▶ **PROBLEM TO WORK ON**
Using the listing below, keep only the lines with the word "screenshot" and copy them.

(Beginning of DATA SUPPLIED)

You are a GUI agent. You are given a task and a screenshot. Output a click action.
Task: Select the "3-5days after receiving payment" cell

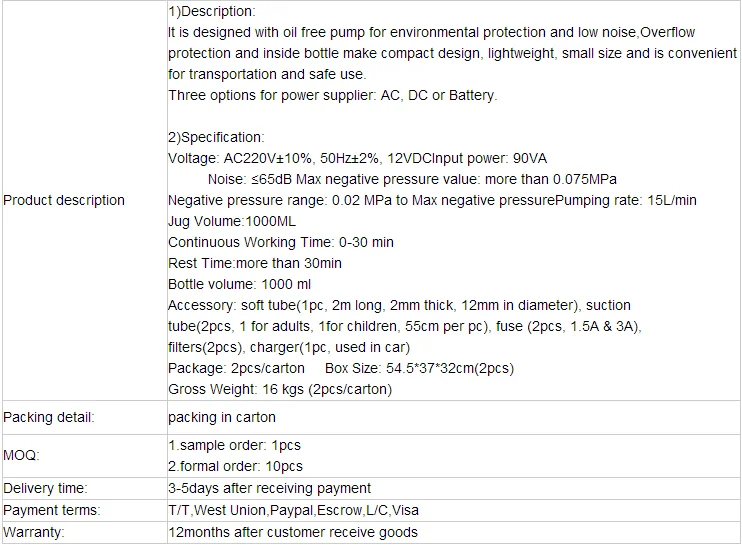tap(269, 488)
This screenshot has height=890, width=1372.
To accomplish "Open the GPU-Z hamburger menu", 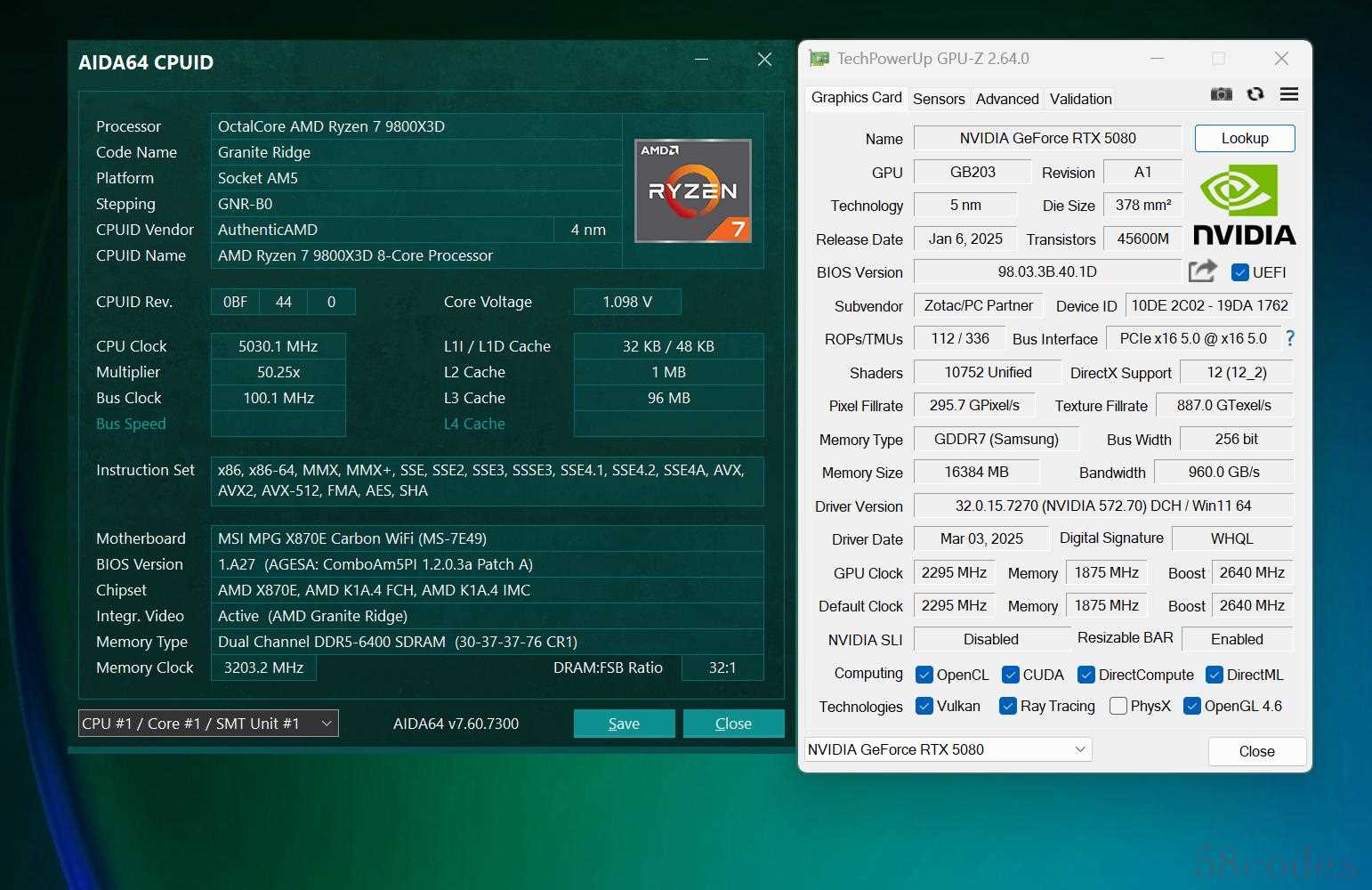I will coord(1288,94).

(End of DATA SUPPLIED)

▶ **OUTPUT OF THE TASK**
You are a GUI agent. You are given a task and a screenshot. Output a click action.
This screenshot has height=890, width=1372.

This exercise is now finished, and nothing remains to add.